Already, Luallen has dispatched her audit to the FBI, U.S. Attorney's office and the state attorney general.
Joe Whittle, a former U.S. Attorney for the Western District of Kentucky, said the examples laid out in Luallen's report and previously reported by the Herald-Leader could point to "a major" probe.
"That sounds like a massive case of fraud and something the U.S. Attorney and the FBI would pursue," Whittle said. "This is the type of case I would really go after if I were U.S. Attorney."
If investigators find instances of improper spending across state lines, prosecutors could pursue federal mail fraud or wire fraud charges, especially considering that Blue Grass Airport receives some federal funding, he said.
But some financial cases can be tricky and are often handled through civil suits, said Jane Graham, a Lexington lawyer and former assistant U.S. Attorney for the Eastern District of Kentucky.
Investigators can build the strongest criminal cases by proving that someone deliberately deceived their employer, she said.
In some finance-related criminal cases, prosecutors can charge someone with theft if they can show that an employee was reimbursed for an item the company already paid for, Graham said.
The audit noted several instances in which airport employees were reimbursed more than once for the same purchase. The audit also noted widespread problems with the airport's reimbursement policies.
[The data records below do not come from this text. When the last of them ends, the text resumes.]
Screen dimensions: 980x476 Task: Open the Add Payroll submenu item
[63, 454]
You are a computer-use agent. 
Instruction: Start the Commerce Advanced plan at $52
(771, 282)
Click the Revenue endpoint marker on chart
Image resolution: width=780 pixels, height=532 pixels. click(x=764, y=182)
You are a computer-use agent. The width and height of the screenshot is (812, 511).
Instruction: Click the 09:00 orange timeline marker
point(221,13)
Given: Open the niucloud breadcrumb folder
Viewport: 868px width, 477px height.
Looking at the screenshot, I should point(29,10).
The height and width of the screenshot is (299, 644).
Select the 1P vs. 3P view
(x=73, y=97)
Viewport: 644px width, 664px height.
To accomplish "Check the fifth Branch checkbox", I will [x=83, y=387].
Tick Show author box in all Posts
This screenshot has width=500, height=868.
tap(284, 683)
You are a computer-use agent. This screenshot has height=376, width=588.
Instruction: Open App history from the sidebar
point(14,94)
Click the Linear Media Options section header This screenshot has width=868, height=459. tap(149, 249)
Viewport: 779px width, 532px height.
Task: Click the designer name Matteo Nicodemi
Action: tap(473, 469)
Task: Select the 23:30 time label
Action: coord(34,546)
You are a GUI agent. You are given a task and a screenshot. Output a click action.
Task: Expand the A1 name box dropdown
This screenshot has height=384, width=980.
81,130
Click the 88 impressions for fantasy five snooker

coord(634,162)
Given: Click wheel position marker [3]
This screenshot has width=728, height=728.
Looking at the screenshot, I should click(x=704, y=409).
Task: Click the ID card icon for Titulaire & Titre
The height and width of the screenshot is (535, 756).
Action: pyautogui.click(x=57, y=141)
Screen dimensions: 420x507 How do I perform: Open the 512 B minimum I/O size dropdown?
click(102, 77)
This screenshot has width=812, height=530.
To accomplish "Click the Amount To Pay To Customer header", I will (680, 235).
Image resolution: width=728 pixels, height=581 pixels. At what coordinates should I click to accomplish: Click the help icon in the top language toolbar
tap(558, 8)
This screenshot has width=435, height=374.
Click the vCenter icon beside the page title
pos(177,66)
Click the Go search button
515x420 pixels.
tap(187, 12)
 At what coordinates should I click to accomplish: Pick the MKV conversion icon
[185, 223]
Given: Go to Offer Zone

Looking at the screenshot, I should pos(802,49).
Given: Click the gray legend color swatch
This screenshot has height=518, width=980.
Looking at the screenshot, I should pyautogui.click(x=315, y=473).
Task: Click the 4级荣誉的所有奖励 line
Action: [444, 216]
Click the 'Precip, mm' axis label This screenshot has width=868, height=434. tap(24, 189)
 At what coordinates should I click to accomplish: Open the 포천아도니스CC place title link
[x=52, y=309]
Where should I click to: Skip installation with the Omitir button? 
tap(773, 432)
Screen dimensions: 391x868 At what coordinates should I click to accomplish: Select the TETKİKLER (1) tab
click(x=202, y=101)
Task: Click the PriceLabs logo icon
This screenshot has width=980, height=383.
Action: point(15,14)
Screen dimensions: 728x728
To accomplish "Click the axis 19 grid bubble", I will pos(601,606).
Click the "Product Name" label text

In the last few months, former airport officials have been rushing to reimburse the airport for purchases they made that ended up in their homes, and to return other items purchased on airport cards.
Former executive director Michael A. Gobb, for instance, wrote a $1,000 check earlier this month to finish paying off a $2,000 piece of exercise equipment he bought with airport funds in March 2007.
"How does he justify that? I've seen people prosecuted for a lot less," said Chris Gorman, a former Kentucky attorney general.
Investigators will probably trace back many of the other $500,000 worth of questionable purchases over three years that Luallen's audit found. Those include $700 bottles of champagne, a $5,000 strip club jaunt and thousands of dollars of gasoline and meal charges around Lexington.
Other years' spending couldn't be examined because of missing documents, Luallen said.
Gobb was recorded on airport surveillance cameras removing accounting department documents from the airport in December, confirmed Luallen and Brian Lykins, who headed up the audit for Luallen's office.
Other airport employees also told state auditors they saw Gobb removing documents. But, said Luallen, the papers Gobb removed were copies of existing records and not the six years' worth of Gobb's expense reimbursements that are missing.
Neither Gobb nor his attorney returned calls from the Herald-Leader.